Molecular model for attenuation (cont.):

• Recall that transcription and translation are tightly coupled in prokaryotes and occur simultaneously.

• Pairing of mRNA regions 1 and 2 causes RNA polymerase to pause just after these regions are synthesized.

• Pause is long enough for a ribosome to load onto the mRNA and begin translating just behind RNA polymerase.

Molecular model for attenuation (cont.):

Position of the ribosome plays an important role in attenuation:

When Trp is scarce or in short supply (and required):

1. Trp-tRNAs are unavailable, ribosome stalls at Trp codons and covers attenuator region 1.
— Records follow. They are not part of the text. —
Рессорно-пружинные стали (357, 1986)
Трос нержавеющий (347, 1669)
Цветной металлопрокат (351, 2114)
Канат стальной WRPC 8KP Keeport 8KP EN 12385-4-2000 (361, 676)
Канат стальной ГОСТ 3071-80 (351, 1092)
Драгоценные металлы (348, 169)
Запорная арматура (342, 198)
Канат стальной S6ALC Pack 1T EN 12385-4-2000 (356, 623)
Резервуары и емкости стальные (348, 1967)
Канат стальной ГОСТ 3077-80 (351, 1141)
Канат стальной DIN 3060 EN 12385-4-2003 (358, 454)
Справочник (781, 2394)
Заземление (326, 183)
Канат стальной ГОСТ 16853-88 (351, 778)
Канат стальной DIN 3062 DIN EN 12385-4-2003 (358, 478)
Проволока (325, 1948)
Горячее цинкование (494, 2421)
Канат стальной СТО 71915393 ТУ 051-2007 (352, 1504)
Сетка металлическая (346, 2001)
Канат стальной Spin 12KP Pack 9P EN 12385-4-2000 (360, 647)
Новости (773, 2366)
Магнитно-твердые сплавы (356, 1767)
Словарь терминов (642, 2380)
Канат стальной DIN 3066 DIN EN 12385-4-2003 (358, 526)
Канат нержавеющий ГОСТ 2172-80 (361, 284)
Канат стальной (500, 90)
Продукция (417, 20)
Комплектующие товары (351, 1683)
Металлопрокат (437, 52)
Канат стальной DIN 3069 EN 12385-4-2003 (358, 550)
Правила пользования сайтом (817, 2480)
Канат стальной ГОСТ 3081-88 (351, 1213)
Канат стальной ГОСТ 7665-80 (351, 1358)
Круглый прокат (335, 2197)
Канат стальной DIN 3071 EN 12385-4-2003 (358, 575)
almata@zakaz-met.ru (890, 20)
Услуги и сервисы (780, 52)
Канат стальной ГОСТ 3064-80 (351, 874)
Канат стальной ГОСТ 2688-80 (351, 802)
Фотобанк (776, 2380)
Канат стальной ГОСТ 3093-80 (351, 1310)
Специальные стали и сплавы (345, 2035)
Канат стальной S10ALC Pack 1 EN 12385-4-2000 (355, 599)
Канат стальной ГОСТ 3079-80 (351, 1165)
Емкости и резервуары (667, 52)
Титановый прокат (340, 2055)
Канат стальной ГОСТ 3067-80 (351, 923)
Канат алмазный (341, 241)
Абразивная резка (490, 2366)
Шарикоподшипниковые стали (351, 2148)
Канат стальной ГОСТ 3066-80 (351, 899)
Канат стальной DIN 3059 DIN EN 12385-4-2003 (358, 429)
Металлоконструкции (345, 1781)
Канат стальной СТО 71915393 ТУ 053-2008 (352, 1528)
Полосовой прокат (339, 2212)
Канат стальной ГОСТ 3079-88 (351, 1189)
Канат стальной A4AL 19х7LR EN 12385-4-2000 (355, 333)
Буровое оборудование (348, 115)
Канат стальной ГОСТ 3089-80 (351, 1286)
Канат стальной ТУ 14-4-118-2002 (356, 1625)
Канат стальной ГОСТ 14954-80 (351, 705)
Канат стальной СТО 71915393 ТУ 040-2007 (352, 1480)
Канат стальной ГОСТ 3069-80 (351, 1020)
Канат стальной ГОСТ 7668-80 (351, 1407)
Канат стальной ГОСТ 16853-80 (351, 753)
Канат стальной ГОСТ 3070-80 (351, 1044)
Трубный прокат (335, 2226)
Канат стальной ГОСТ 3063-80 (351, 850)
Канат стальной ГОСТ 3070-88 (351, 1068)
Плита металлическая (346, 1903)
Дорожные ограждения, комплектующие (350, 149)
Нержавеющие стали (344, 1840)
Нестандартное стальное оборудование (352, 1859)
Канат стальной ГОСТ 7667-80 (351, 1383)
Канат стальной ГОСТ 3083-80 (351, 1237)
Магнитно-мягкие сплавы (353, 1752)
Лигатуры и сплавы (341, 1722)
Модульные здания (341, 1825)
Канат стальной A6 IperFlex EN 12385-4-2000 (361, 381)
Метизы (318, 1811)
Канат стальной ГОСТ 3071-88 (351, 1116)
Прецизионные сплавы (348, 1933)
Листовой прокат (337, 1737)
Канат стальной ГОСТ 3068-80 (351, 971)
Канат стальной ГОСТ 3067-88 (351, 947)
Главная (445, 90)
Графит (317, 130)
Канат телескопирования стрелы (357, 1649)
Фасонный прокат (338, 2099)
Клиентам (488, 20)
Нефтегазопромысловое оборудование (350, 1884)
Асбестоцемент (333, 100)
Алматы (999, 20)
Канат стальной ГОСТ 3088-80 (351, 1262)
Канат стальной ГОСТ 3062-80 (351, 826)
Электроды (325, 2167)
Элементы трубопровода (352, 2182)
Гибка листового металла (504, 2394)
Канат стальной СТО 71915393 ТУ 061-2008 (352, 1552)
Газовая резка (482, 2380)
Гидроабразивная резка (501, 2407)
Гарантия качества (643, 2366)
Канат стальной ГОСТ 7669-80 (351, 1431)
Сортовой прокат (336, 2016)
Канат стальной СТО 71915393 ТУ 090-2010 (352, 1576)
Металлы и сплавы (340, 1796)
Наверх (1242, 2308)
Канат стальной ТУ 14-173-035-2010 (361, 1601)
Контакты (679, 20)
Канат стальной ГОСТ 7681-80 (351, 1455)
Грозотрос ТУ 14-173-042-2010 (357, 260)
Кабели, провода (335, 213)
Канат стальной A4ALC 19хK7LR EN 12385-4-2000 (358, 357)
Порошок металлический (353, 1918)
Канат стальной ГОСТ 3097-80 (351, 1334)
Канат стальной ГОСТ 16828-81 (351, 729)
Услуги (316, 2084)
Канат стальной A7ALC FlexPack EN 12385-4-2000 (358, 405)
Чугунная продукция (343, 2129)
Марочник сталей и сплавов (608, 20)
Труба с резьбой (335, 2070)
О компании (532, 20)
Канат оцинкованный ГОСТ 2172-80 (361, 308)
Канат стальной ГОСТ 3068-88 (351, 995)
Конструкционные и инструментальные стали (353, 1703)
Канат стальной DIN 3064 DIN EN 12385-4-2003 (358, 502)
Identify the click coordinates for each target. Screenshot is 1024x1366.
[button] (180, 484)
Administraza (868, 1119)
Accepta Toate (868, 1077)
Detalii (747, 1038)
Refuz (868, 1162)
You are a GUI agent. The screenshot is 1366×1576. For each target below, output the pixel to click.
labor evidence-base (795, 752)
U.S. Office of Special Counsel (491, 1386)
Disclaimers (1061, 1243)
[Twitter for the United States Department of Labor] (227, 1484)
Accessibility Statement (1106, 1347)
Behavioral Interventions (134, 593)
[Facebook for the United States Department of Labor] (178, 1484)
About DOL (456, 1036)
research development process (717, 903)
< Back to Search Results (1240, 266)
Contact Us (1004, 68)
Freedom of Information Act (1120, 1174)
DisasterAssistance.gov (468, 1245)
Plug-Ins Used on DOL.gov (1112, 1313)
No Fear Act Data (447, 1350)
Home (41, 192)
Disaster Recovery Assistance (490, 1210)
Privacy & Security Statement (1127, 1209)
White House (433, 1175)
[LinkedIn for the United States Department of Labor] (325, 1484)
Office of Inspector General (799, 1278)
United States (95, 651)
2. Region 1 cannot pair with region 2, instead region 2 pairs with region 3 when it is synthesized.

3. Region 3 (now paired with region 2) is unable to pair with region 4 when it is synthesized.

4. RNA polymerase continues transcribing region 4 and beyond synthesizing a complete trp mRNA.

Molecular model for attenuation (cont.):

Position of the ribosome plays an important role in attenuation:

When Trp is abundant (and not required):

1. Ribosome does not stall at the Trp codons and continues translating the leader polypeptide, ending in region2.

2. Region 2 cannot pair with region 3, instead region 3 pairs with region 4.

3. Pairing of region 3 and 4 is the “attenuator” sequence and acts as a termination signal.

4. Transcription terminates before the trp synthesizing genes are reached.

Fig. 17.17a, Attenuation model in Trp starved cells.

Fig. 17.17b, Attenuation model in Trp non-starved cells.

Fig. 17.19, Predicted amino acid sequences of attenuators for Phe, His, Leu, Thr, and Ile operons in E. coli.